What is " lowball"


Do any of you have an idea of what constitutes lowball as a general rule. I have purchased things at 75% of asking price and have been ignored at 90%. All my sales have involved some haggling to find a middle ground and some started at what I thought was a lowball, so it annoys me when I am ignored. I guess it is better than getting involved with someone too busy to type NO THANKS and hit send. I'm just curious what everyone considers a rule of thumb in regards to making offers.
mthieme

Showing 1 response by ed_sawyer

A lot depends on the timing too. If I put up an item, I won't even consider offers below the asking price for at least a week or two. The first day or two gets the most offers and traffic to an item. Chances are if it's priced reasonably well, it will sell @ asking price without trouble. If you want it, offer the asking price to lock in your spot.
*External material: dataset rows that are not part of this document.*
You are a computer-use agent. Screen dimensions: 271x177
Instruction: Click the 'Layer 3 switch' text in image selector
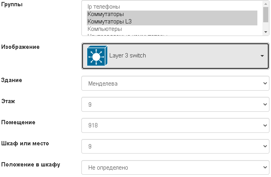128,56
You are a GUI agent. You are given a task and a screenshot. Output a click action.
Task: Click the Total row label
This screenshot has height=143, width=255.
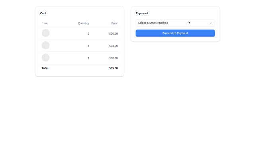[x=45, y=68]
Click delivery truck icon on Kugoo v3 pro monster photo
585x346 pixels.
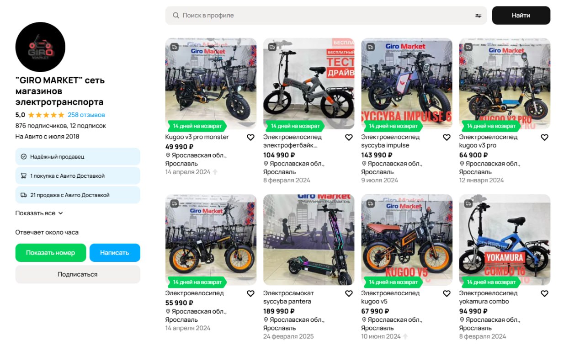174,47
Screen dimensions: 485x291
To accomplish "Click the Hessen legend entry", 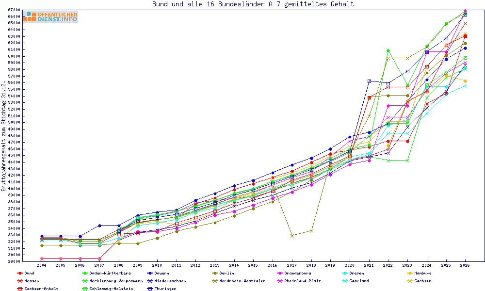I will pos(28,281).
More than once I have bought things that were good deals, and I was lucky to get in on them - fast action with email, firm offers to buy on the first round, and no BS of offering lower than asking price. Later the seller(s) told me things like "I could have sold this 10 times today" or "one guy called me up all pissed and offered $200 more than asking and demanded I sell it to him but I didn't".

Those are the sorts of deals (and with info like that, you know they were DEALS) you miss out on if you screw around with beating around the bush with offers, blah blah. If it's an item that has been up more than once, then chances are the price is more flexible. But don't waste my time with offers under asking price on an item listing that is less than a week old, IMNSHO.